Quote the records between the line containing "This screenshot has" and the line containing "Action: [1163, 486]", inclusive, leaving out the pictures.
--- BEGIN DATASET RECORDS ---
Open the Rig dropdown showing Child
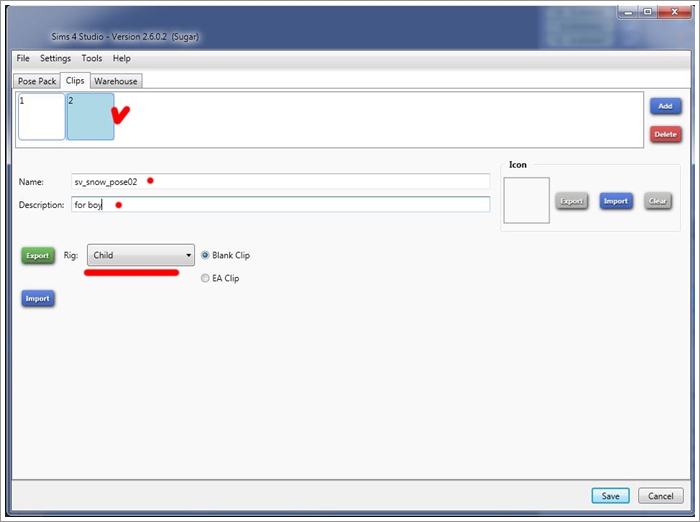The image size is (700, 522). click(140, 255)
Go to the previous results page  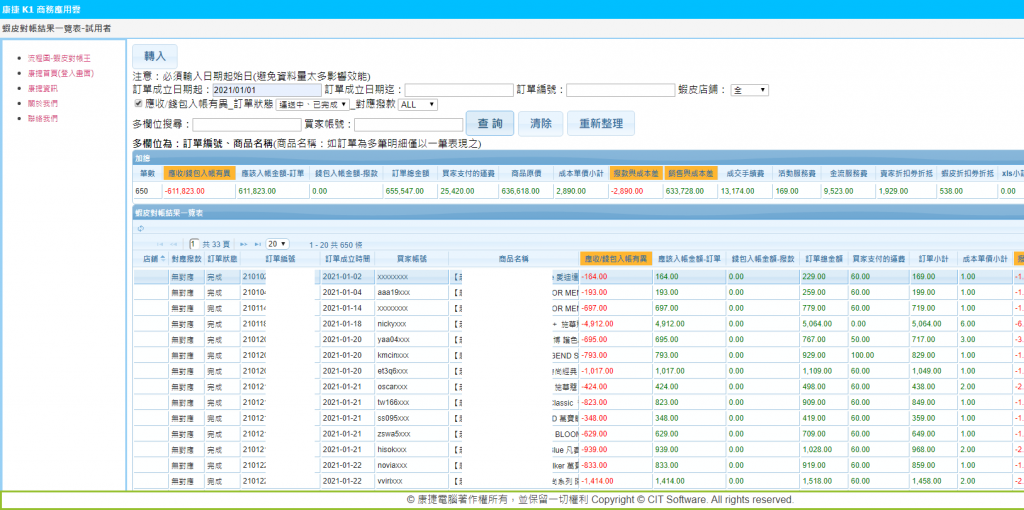coord(175,244)
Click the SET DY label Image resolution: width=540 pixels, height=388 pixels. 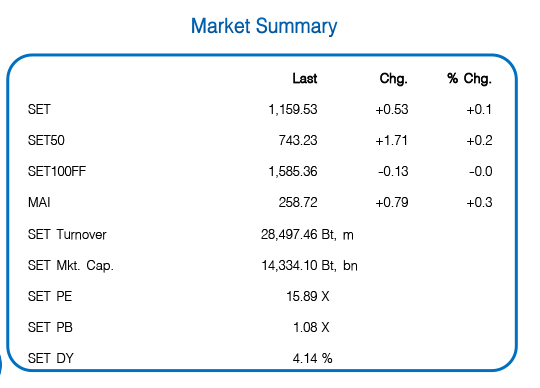click(x=51, y=358)
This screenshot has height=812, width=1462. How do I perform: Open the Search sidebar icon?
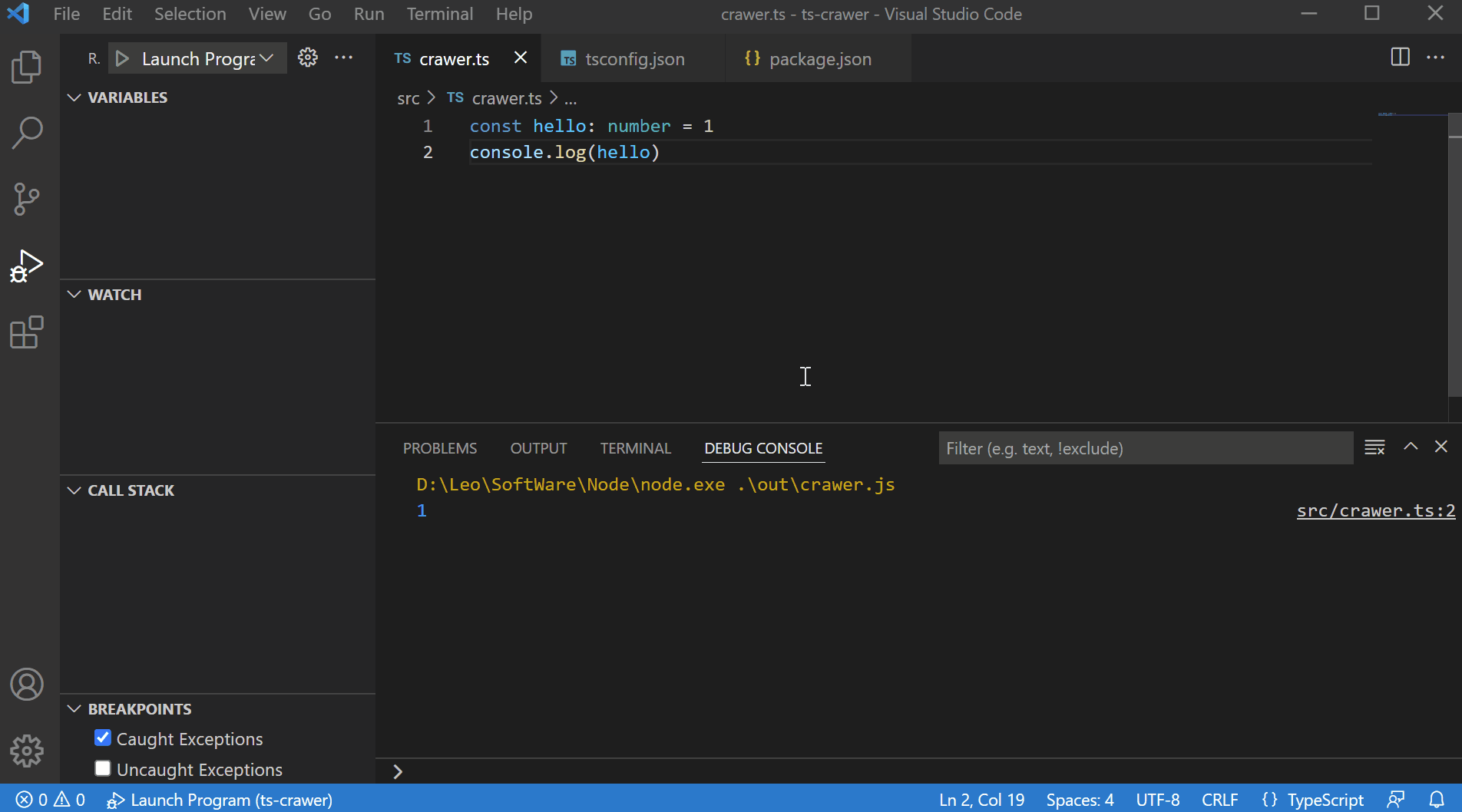pos(27,133)
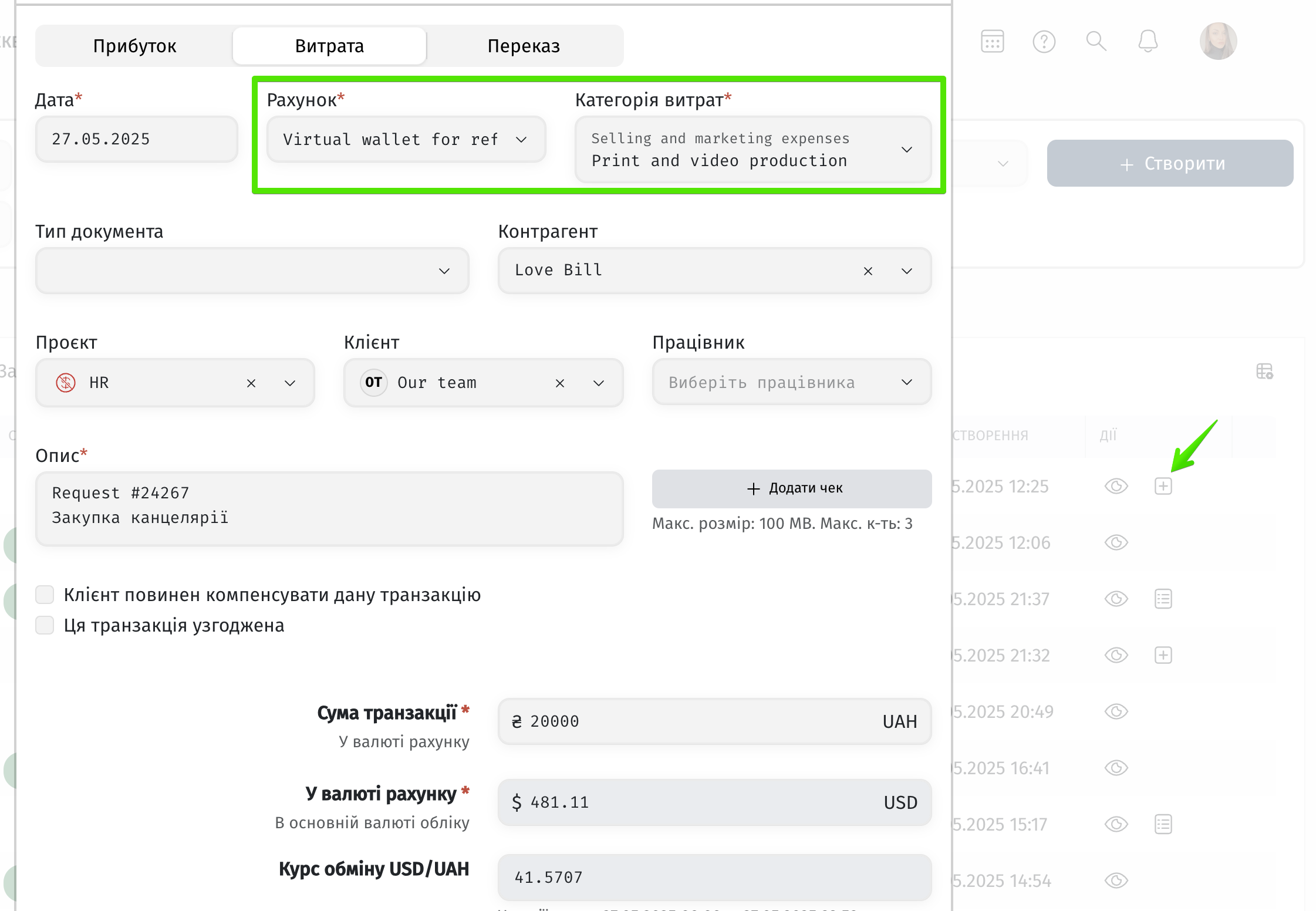The height and width of the screenshot is (911, 1316).
Task: Click plus-square icon in 12:25 row
Action: [1163, 486]
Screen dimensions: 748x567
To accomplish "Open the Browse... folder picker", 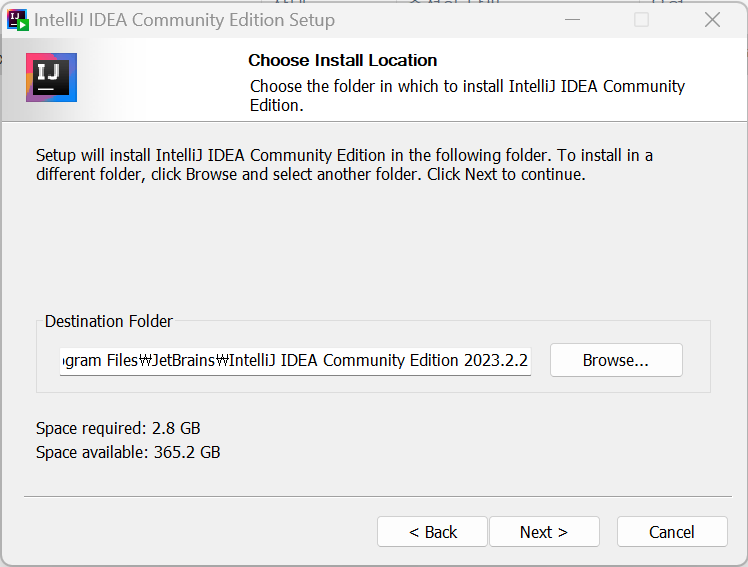I will click(x=616, y=361).
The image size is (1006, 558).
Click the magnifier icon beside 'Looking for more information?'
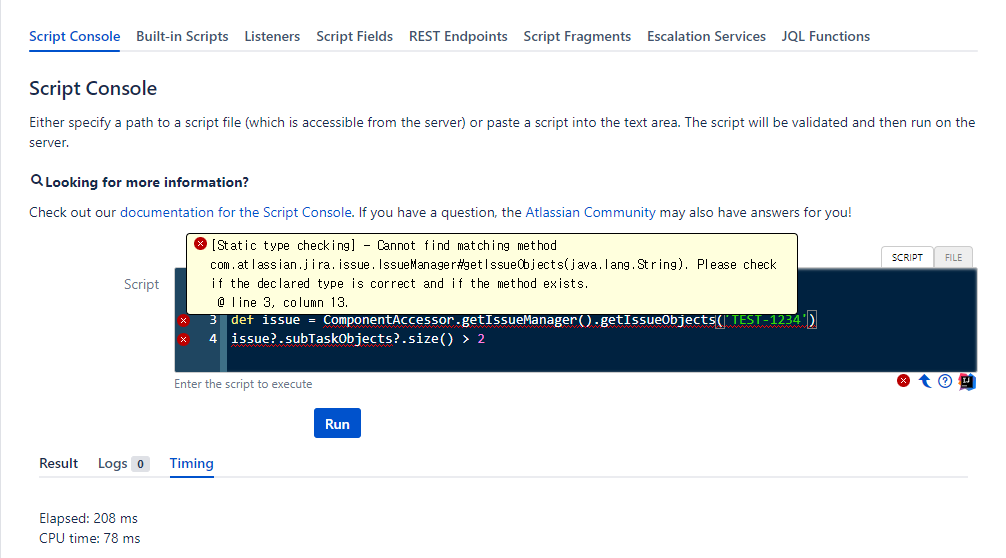click(x=37, y=181)
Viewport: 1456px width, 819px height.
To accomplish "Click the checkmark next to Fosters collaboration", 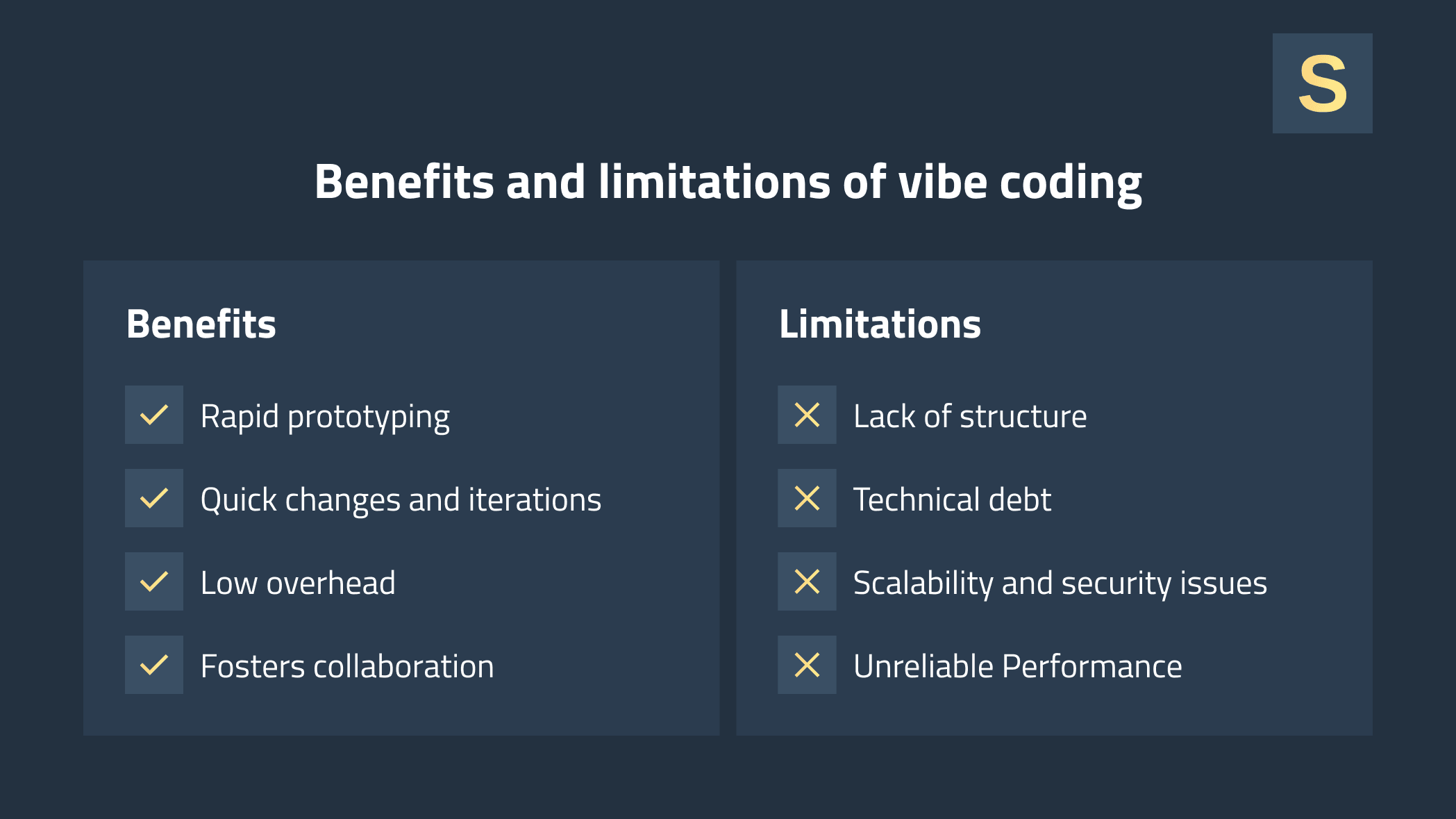I will pos(154,665).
--- END DATASET RECORDS ---
**RESULT OF THIS EXERCISE**
This screenshot has height=812, width=1462. How do I perform: Open the Search sidebar icon?
pos(27,133)
The height and width of the screenshot is (911, 1316).
Task: Click plus-square icon in 12:25 row
Action: [1163, 486]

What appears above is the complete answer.